* _Task item_
In full and without alteration, print the entries that follow.

* _Dataset records_
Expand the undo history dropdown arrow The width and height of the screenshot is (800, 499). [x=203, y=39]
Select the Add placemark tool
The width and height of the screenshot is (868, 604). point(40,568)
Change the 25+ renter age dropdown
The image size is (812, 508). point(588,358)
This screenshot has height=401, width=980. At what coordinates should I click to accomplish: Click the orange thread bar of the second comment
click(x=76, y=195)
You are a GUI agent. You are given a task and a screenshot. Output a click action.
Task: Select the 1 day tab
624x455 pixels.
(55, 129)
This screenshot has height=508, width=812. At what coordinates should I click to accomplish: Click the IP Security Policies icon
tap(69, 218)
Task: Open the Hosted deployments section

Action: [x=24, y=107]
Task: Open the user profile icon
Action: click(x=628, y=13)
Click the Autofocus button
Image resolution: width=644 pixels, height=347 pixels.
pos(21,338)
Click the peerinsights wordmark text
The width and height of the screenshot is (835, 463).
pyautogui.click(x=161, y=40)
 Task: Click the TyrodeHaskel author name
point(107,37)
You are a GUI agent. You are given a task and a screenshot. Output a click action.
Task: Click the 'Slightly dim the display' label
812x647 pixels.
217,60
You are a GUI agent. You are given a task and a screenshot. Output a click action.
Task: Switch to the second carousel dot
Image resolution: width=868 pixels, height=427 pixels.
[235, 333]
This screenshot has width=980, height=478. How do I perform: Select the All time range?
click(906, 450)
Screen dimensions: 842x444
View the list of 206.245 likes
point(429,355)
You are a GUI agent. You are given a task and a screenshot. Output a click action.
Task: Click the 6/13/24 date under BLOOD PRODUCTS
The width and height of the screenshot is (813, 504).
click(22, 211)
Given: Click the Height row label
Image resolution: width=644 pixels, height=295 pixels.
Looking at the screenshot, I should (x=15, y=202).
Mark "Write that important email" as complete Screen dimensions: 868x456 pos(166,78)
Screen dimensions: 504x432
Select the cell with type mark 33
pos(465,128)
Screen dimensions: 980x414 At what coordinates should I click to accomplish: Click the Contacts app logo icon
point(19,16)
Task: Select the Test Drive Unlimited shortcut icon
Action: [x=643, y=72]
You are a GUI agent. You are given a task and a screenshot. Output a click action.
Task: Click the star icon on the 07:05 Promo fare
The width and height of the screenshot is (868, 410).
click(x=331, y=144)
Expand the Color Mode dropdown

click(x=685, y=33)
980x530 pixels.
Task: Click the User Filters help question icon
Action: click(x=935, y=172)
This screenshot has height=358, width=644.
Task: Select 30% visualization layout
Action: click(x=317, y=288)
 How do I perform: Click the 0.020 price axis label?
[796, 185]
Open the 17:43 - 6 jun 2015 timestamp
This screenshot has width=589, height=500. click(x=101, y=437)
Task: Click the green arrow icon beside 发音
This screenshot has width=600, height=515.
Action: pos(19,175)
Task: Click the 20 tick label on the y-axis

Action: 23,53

* _Exercise response_
Expand the undo history dropdown arrow The width and height of the screenshot is (800, 499). [x=203, y=39]
Select the Add placemark tool
The width and height of the screenshot is (868, 604). point(40,568)
Change the 25+ renter age dropdown
The image size is (812, 508). point(588,358)
This screenshot has height=401, width=980. At what coordinates should I click to accomplish: Click the orange thread bar of the second comment
click(x=76, y=195)
You are a GUI agent. You are given a task and a screenshot. Output a click action.
Task: Select the 1 day tab
624x455 pixels.
(55, 129)
This screenshot has height=508, width=812. At what coordinates should I click to accomplish: Click the IP Security Policies icon
tap(69, 218)
Task: Open the Hosted deployments section

Action: [x=24, y=107]
Task: Open the user profile icon
Action: click(x=628, y=13)
Click the Autofocus button
Image resolution: width=644 pixels, height=347 pixels.
pos(21,338)
Click the peerinsights wordmark text
The width and height of the screenshot is (835, 463).
pyautogui.click(x=161, y=40)
 Task: Click the TyrodeHaskel author name
point(107,37)
You are a GUI agent. You are given a task and a screenshot. Output a click action.
Task: Click the 'Slightly dim the display' label
812x647 pixels.
217,60
You are a GUI agent. You are given a task and a screenshot. Output a click action.
Task: Switch to the second carousel dot
Image resolution: width=868 pixels, height=427 pixels.
[235, 333]
This screenshot has width=980, height=478. How do I perform: Select the All time range?
click(906, 450)
Screen dimensions: 842x444
View the list of 206.245 likes
point(429,355)
You are a GUI agent. You are given a task and a screenshot. Output a click action.
Task: Click the 6/13/24 date under BLOOD PRODUCTS
The width and height of the screenshot is (813, 504).
click(22, 211)
Given: Click the Height row label
Image resolution: width=644 pixels, height=295 pixels.
Looking at the screenshot, I should (x=15, y=202).
Mark "Write that important email" as complete Screen dimensions: 868x456 pos(166,78)
Screen dimensions: 504x432
Select the cell with type mark 33
pos(465,128)
Screen dimensions: 980x414 At what coordinates should I click to accomplish: Click the Contacts app logo icon
point(19,16)
Task: Select the Test Drive Unlimited shortcut icon
Action: [x=643, y=72]
You are a GUI agent. You are given a task and a screenshot. Output a click action.
Task: Click the star icon on the 07:05 Promo fare
The width and height of the screenshot is (868, 410).
click(x=331, y=144)
Expand the Color Mode dropdown

click(x=685, y=33)
980x530 pixels.
Task: Click the User Filters help question icon
Action: click(x=935, y=172)
This screenshot has height=358, width=644.
Task: Select 30% visualization layout
Action: click(x=317, y=288)
 How do I perform: Click the 0.020 price axis label?
[796, 185]
Open the 17:43 - 6 jun 2015 timestamp
This screenshot has width=589, height=500. click(x=101, y=437)
Task: Click the green arrow icon beside 发音
This screenshot has width=600, height=515.
Action: pos(19,175)
Task: Click the 20 tick label on the y-axis

Action: 23,53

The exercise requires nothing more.